自民党派閥パーティー裏金事件をめぐる衆院政治倫理審査会が2月28、29日に開催されることになった。安倍派の座長や幹部グループ5人組の中の事務総長の経験者、二階派幹部の計5人。原則は非公開の審査会だが、ここまでおおごとになってしまった裏金問題だけに、だれもが説明の内容を聞きたいと思うのだが、全員が原則通りの非公開を希望していることが分かり、野党は反発。野党に反発されるまでもなく、一般国民の感情としても「なんで?」だろう。過去に9回行われた政倫審に出席した8人のうち、完全非公開だったのは加藤紘一氏1人だけ、メディアにまで公開した人は田中真紀子元外相ら3人いる(4人は一部の国会議員に公開)。

公開に動くよう求められた岸田文雄首相も、説明を尽くすよう促すとしながらも、公開か非公開かは「国会で決めること」という、相変わらずの対応。自民党の危機に、リーダーが目に見える形での指導力をみせられない現実に、岸田内閣支持率も、今年9月の総裁選再選への期待もどんどんしぼんでいっているように感じる。
- - - - -
▶ _課題 A_:
本文抜粋によると、過去の政倫審で完全非公開だったのは誰ですか。
▶ _課題 B_:
本文抜粋に名前が出てくる人物を、すべて挙げてください。
▶ _課題 C_:
本文抜粋のうち、「自民党派閥パーティー裏金事件」から始めて「人は一部の国会議員に公開)。」までを、そのまま書き写してください。

▶ _提供資料_:
- - - - -
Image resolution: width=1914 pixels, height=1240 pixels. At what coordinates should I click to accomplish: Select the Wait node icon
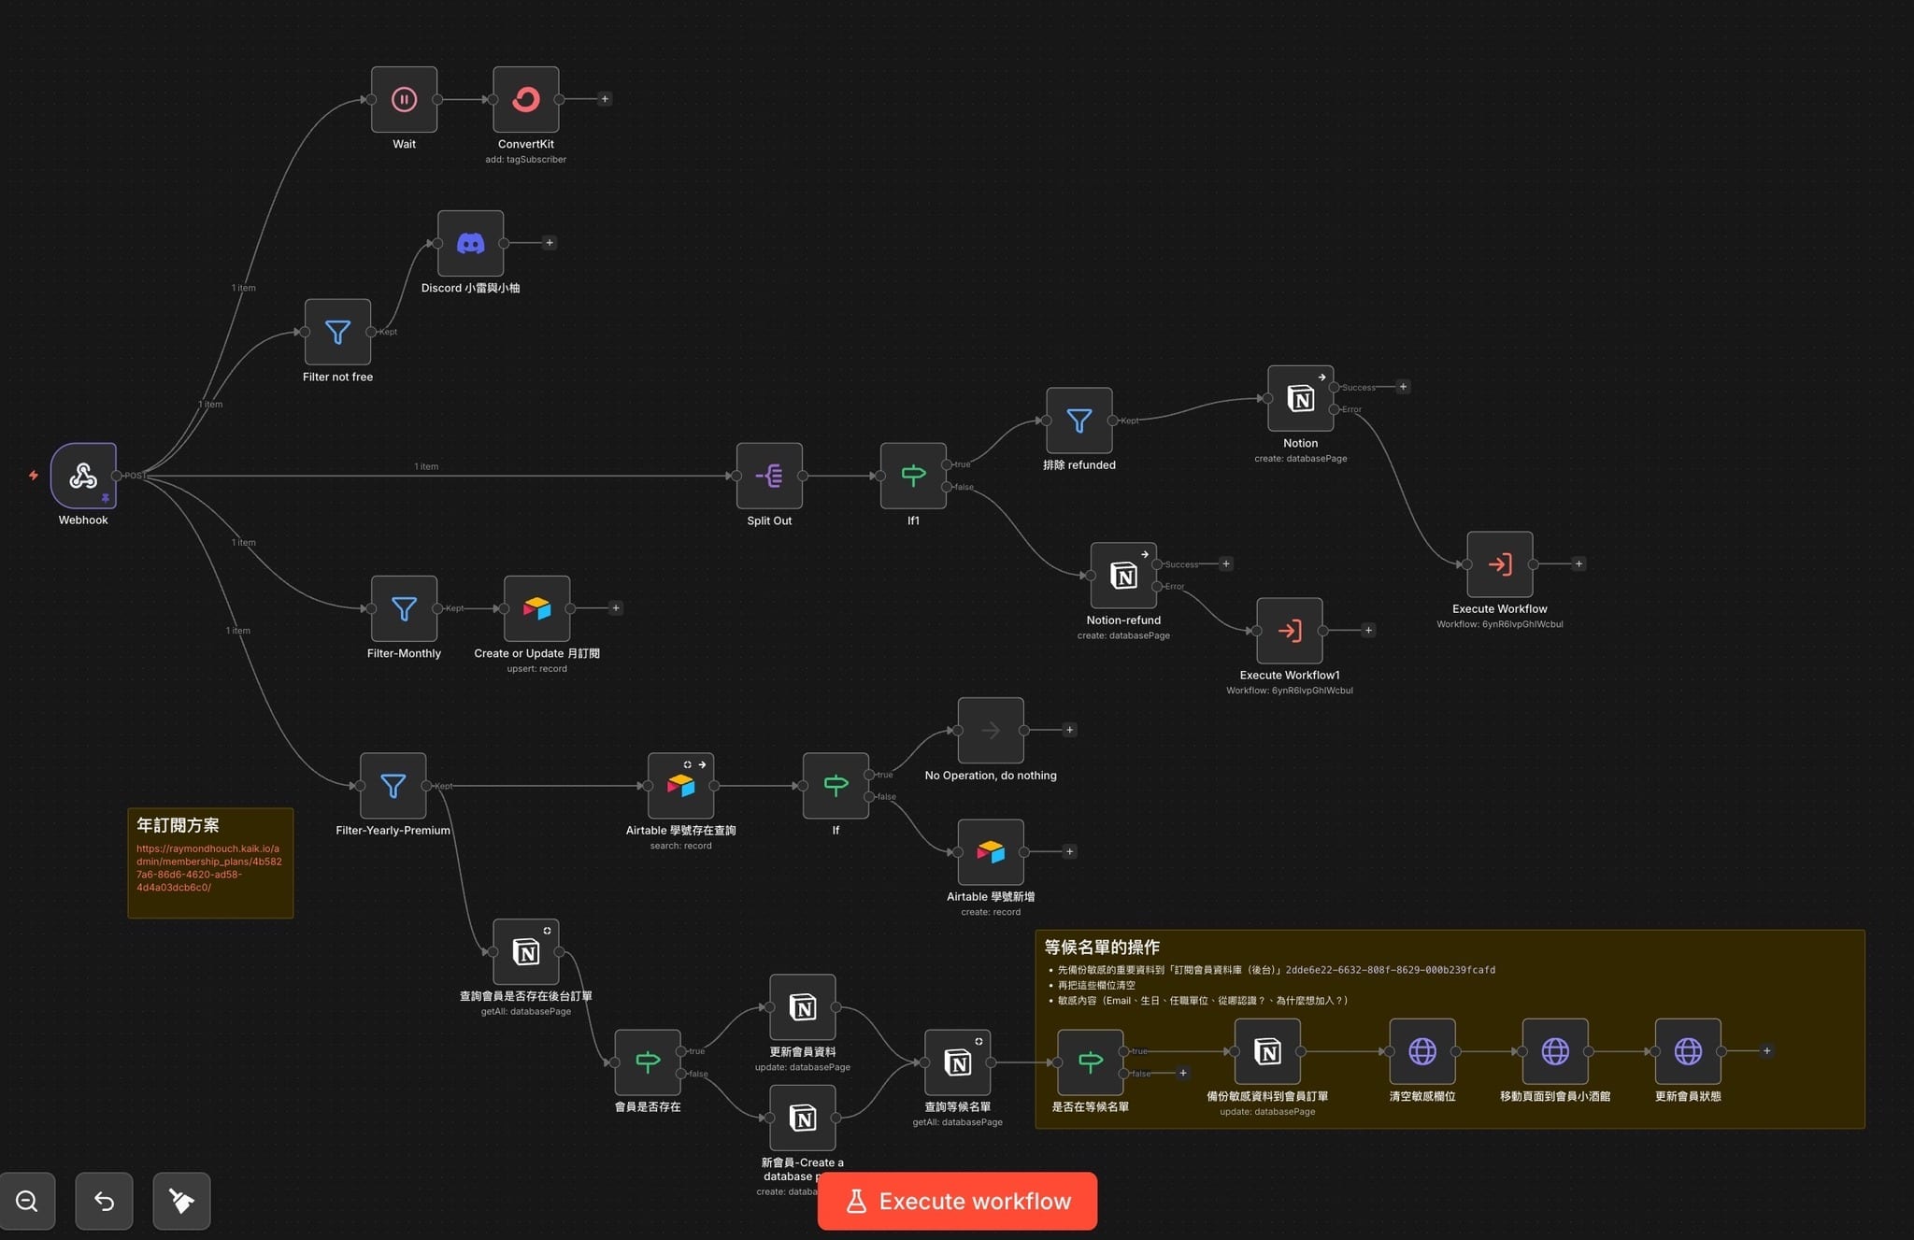pyautogui.click(x=404, y=99)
- - - - -
▶ _解答 A_:
加藤紘一氏1人だけです。

▶ _解答 B_:
加藤紘一氏、田中真紀子元外相、岸田文雄首相

▶ _解答 C_:
自民党派閥パーティー裏金事件をめぐる衆院政治倫理審査会が2月28、29日に開催されることになった。安倍派の座長や幹部グループ5人組の中の事務総長の経験者、二階派幹部の計5人。原則は非公開の審査会だが、ここまでおおごとになってしまった裏金問題だけに、だれもが説明の内容を聞きたいと思うのだが、全員が原則通りの非公開を希望していることが分かり、野党は反発。野党に反発されるまでもなく、一般国民の感情としても「なんで?」だろう。過去に9回行われた政倫審に出席した8人のうち、完全非公開だったのは加藤紘一氏1人だけ、メディアにまで公開した人は田中真紀子元外相ら3人いる(4人は一部の国会議員に公開)。